MATERIALS PROVIDED

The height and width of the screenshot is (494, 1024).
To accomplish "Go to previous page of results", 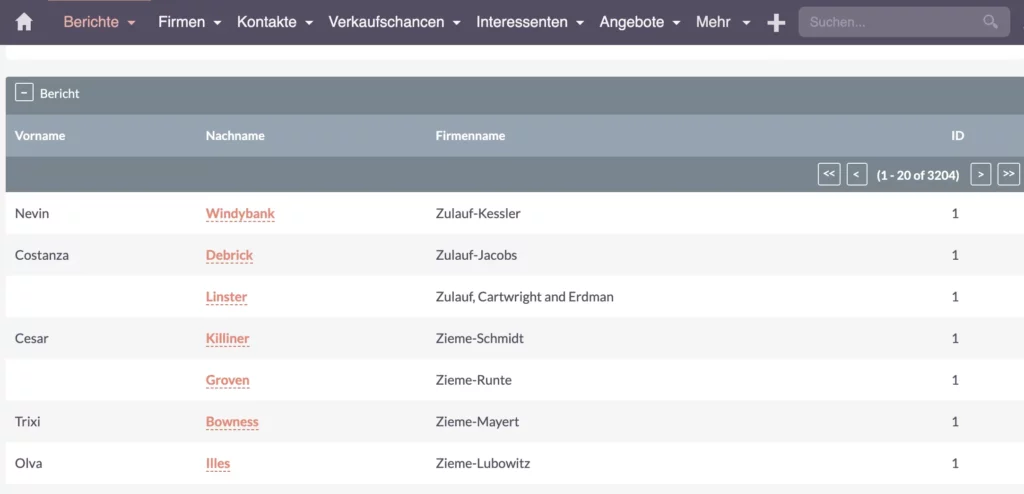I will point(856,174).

--

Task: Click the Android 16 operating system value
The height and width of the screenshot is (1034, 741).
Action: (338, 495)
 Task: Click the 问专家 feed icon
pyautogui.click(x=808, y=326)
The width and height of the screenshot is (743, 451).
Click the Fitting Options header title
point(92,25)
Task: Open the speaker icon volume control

TASK STATEMENT
An exact copy of the lines above between the line holding "The width and" and the line holding "Task: Open the speaker icon volume control", inclusive, is the whole answer.

ANSWER FOR THE TASK
The width and height of the screenshot is (743, 451).
Click the Fitting Options header title
point(92,25)
Task: Open the speaker icon volume control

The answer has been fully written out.